Psychanalyse du supporter lensois - 1ere partie

Affublé du titre de meilleur public de France, les fans lensois détonnent dans le paysage du supporterisme français par leur ferveur et par leur fidélité et cela en toutes circonstances. Une force qui se base sur le poids de l’histoire mais également sur une part d’imaginaire fantasmé.

Comprendre le sentiment particulier qui habite le supporter lensois, c'est d'abord balayer plus de 100 ans d'histoire du club.

Contrairement à l'idée reçue, le Racing est une création des établis de Lens, le Racing club lensois est conçu comme un moyen de resserrer les liens des familles de notables du centre-ville.

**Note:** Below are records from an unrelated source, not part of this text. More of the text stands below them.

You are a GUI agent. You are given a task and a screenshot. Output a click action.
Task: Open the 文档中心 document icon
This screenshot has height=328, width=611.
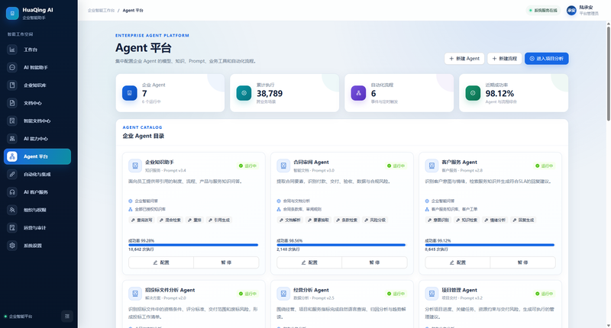(12, 103)
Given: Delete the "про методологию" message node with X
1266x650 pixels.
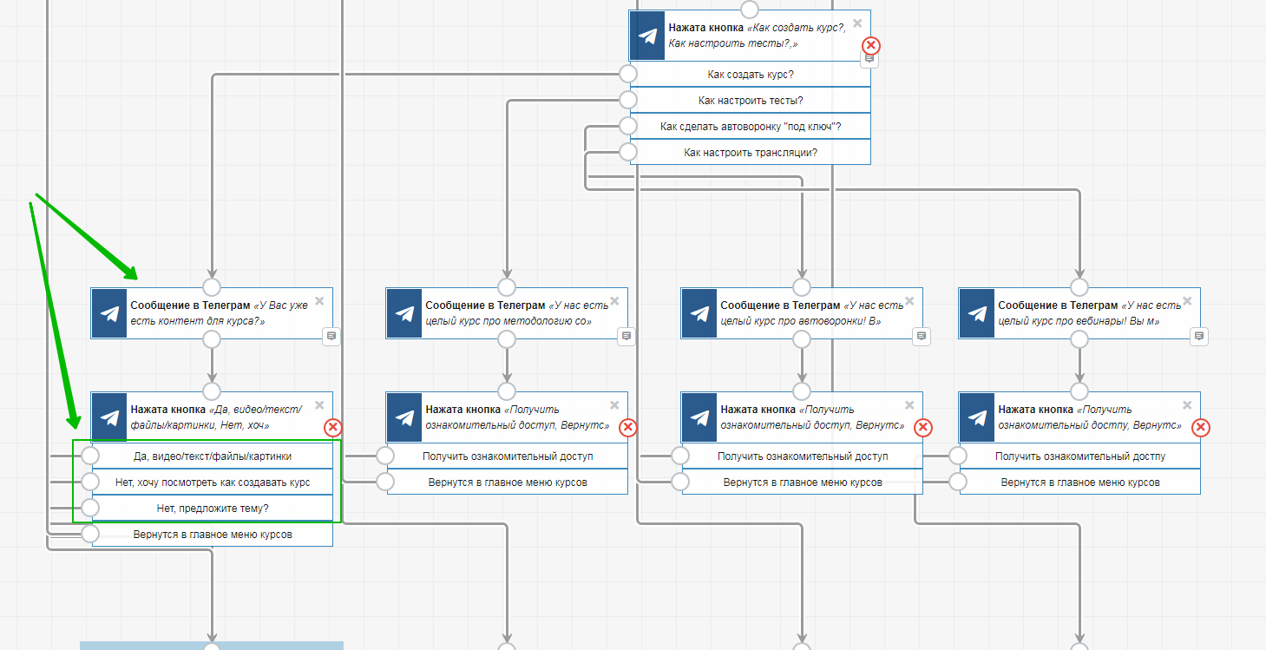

La municipalité, dont les membres côtoient l'élite dirigeante du RCL, soutiendra le club jusqu'au début des années 30 et la crise économique. Le Racing est alors l'incarnation d'un groupe particulier qui se définit très largement contre l'identité minière.

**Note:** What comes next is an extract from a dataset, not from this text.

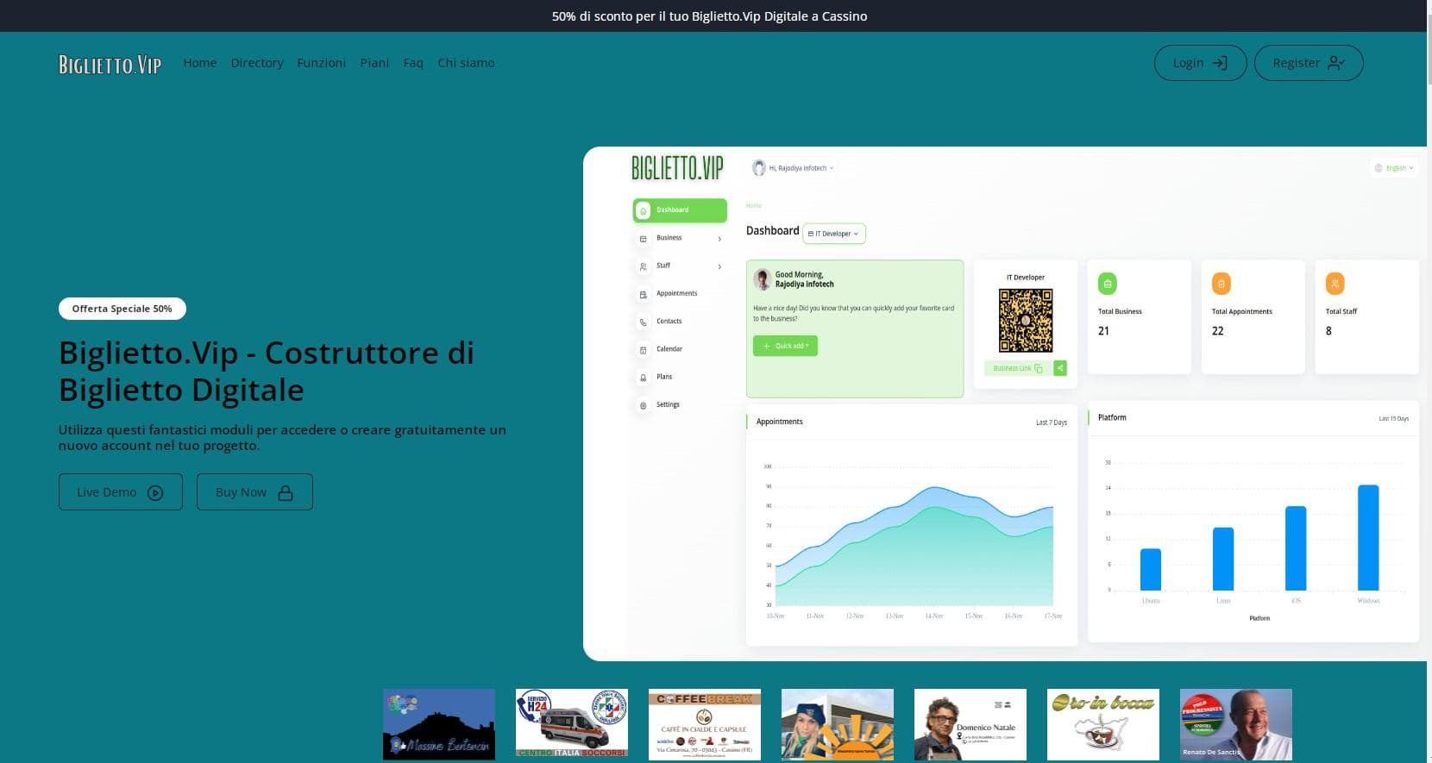Click the QR code in IT Developer card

Il faut donc attendre 1934 et l'emménagement au stade Bollaert, enceinte sportive édifiée par la société des Mines de Lens pour que celle-ci prenne le contrôle du club. À travers le spectacle du football, il s'agit d'effectuer la promotion de l'adhésion aux valeurs symbolisées par l'équipe, reflétant la vitalité de l'entreprise et le ralliement des ouvriers à ses dirigeants. Le RCL est également perçu comme un outil d'éducation et de contrôle social de la classe ouvrière : en plaisant à son personnel, le football éloigne ses ouailles de l'alcool et de la politique.



Le site du stade Bollaert à sa construction en 1932  (crédit photo : www.rclens.fr)


L'après-guerre va voir émerger une autre forme de rapport conflictuel lors des grandes grèves de 1948-1949. La sociétés des Mines doit alors faire face à la montée du Parti Communiste Français (PCF) qui voit dans le RCL le club des galibots footballeurs et des supporters mineurs. Cependant, les tribunes de Bollaert sont loin de constituer un formidable potentiel électoral, le monde ouvrier qui peuple la “tribune est” de l'époque n'adhère pas dans sa globalité aux idées du PCF, reflétant la diversité politique du bassin minier qui s'est toujours partagé entre socialisme et communisme. Si les intérêts du PCF et de la direction de la société des mines sont aux antipodes, les supporters lensois sont perçus de manière similaire par les deux camps : le reflet d'une classe ouvrière qu'il faut éduquer, politiquement pour le PCF, sous couvert de contrôle social pour la société des Mines.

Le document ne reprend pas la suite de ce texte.